__WHAT THE TASK ASKS__.
Please quote exactly the lines below from the line containing "Open the filter dropdown for services" to the line containing "Viewport: 742px width, 557px height.", both lines included, and nothing else.

─── INPUT MATERIAL ───

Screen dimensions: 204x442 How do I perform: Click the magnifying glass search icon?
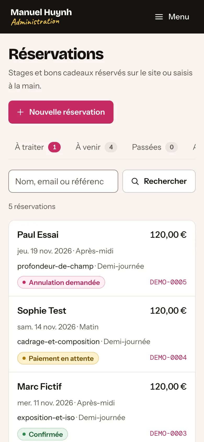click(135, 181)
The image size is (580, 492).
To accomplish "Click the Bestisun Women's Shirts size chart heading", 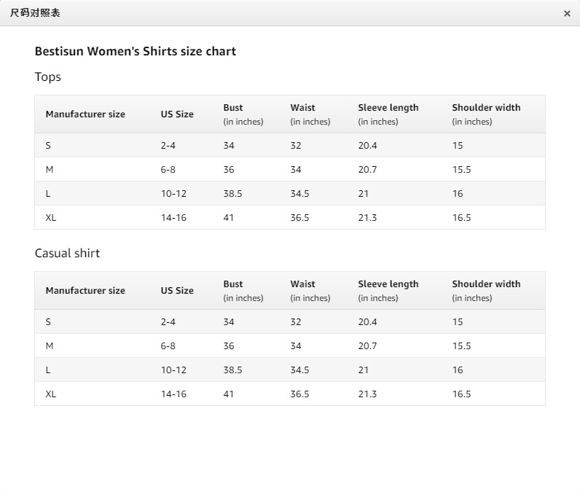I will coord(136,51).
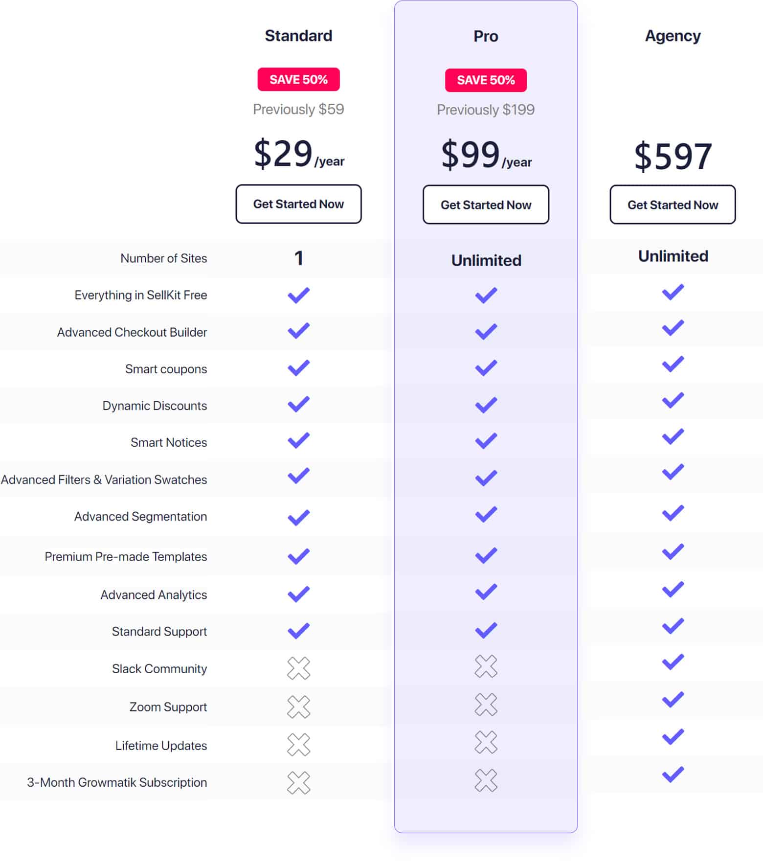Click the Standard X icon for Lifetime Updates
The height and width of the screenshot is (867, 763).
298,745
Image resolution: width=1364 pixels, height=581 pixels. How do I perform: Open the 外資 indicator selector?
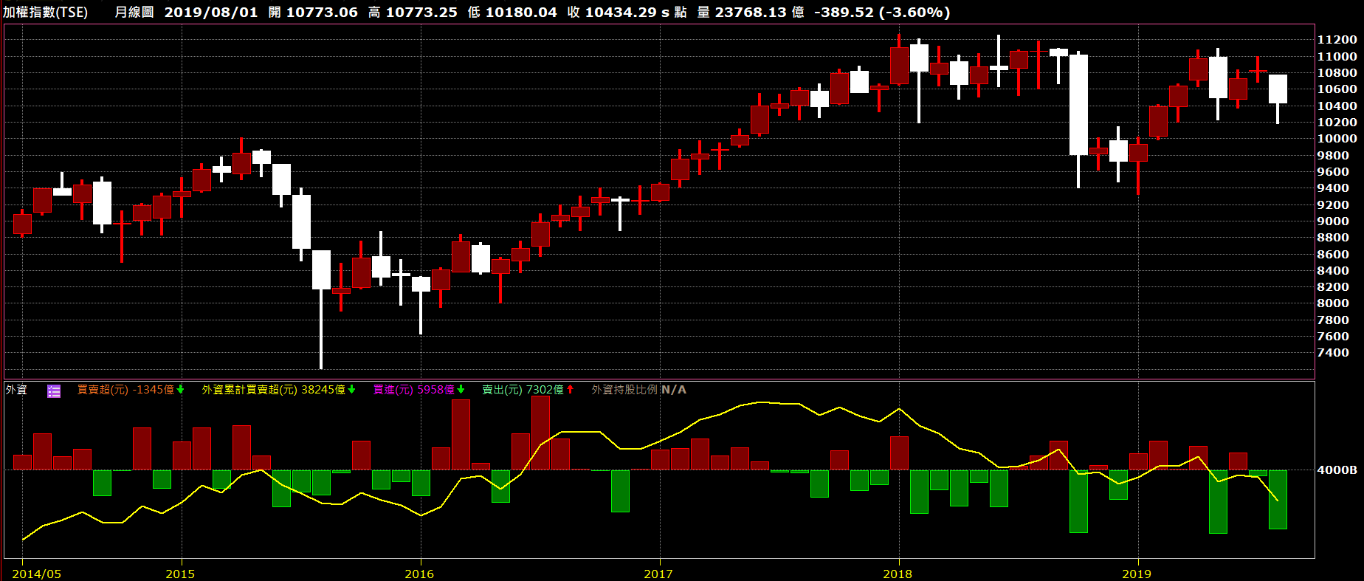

───
─── INPUT MATERIAL ───

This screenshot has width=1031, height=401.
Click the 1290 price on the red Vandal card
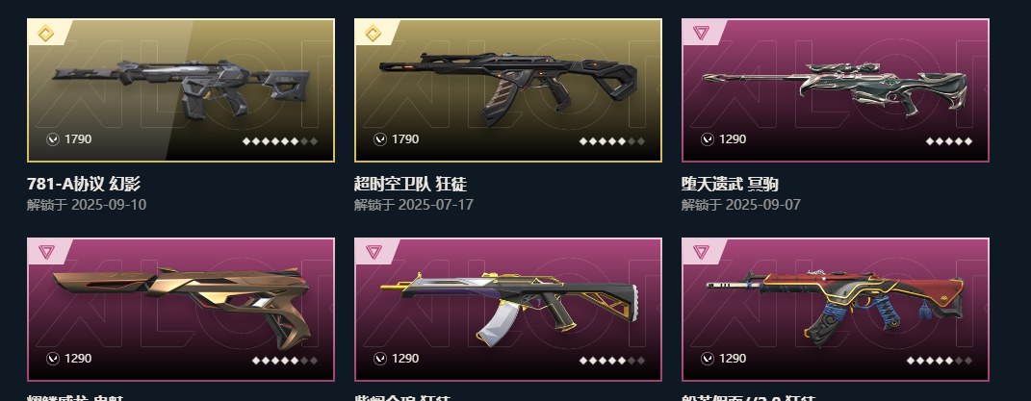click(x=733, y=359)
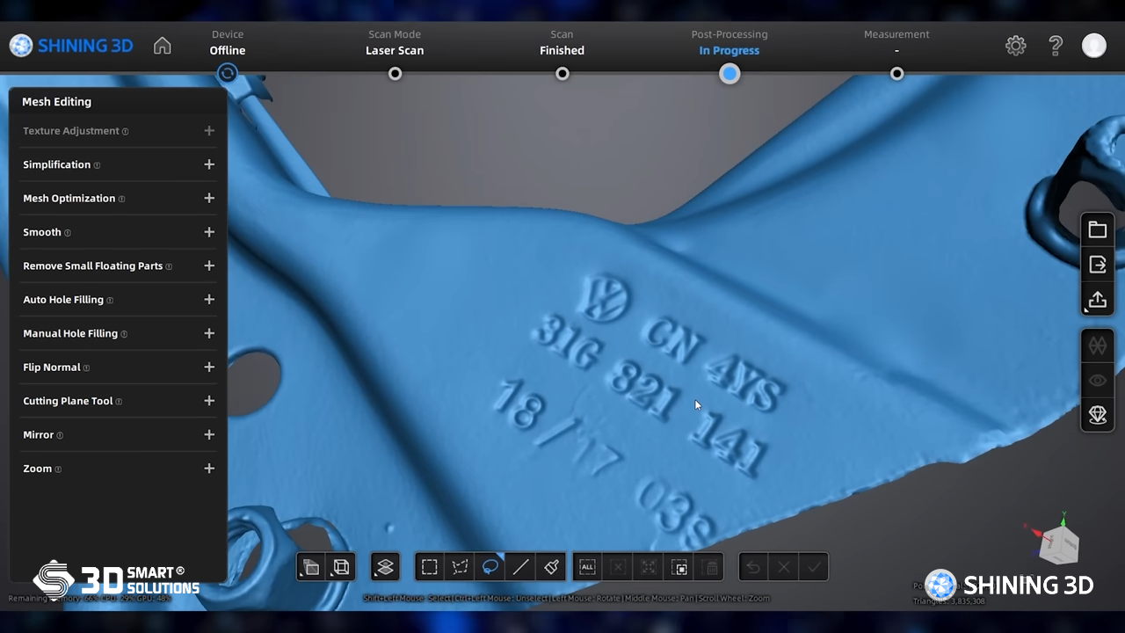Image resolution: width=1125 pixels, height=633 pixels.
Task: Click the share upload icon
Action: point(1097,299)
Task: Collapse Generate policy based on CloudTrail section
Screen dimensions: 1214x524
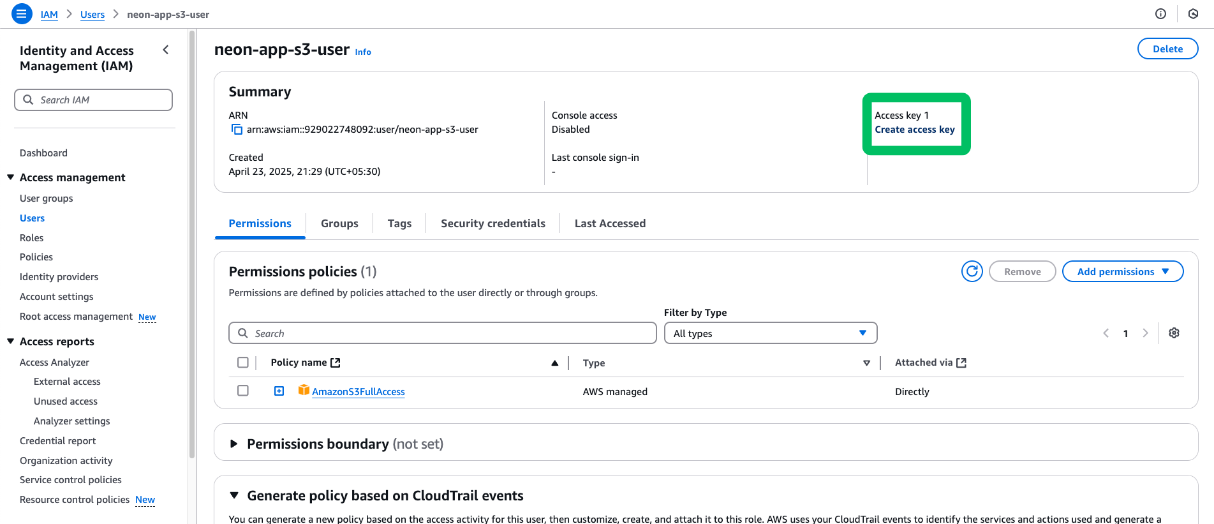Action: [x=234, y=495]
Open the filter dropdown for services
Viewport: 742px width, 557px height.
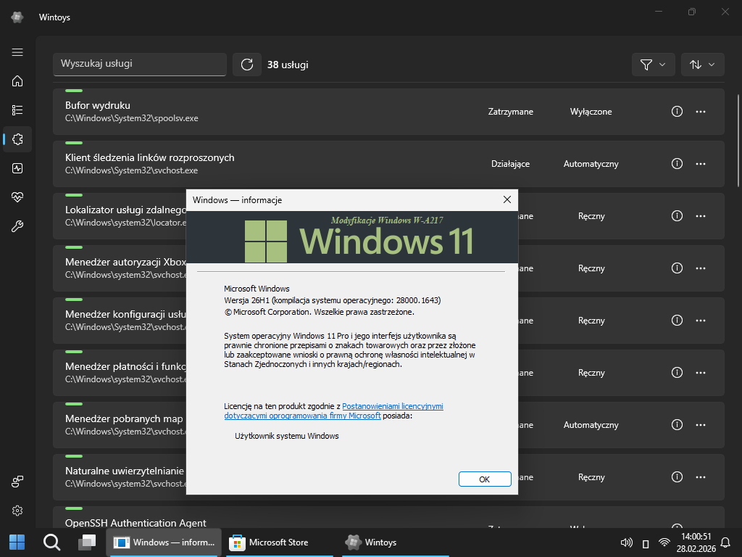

───
─── INPUT MATERIAL ───

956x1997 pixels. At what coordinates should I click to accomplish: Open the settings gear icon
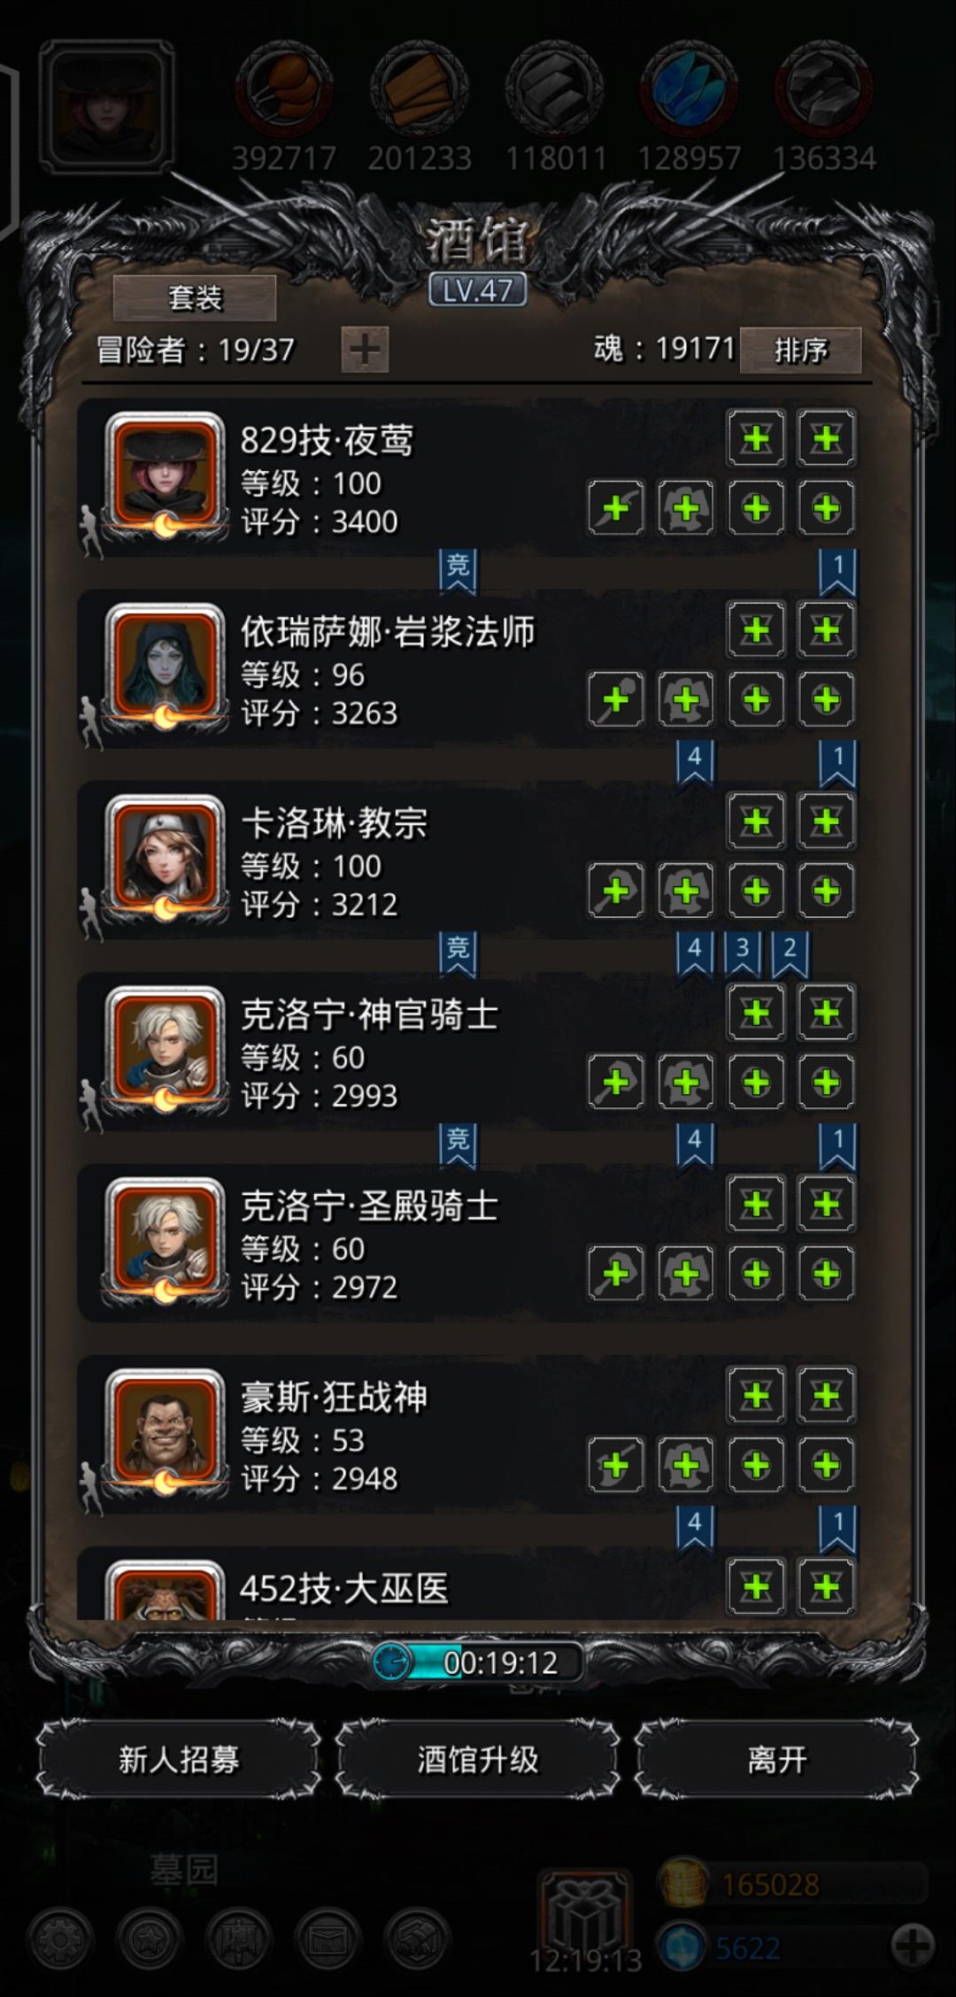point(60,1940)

───

__ANSWER FOR THIS EXERCISE__.
Open the filter dropdown for services
Viewport: 742px width, 557px height.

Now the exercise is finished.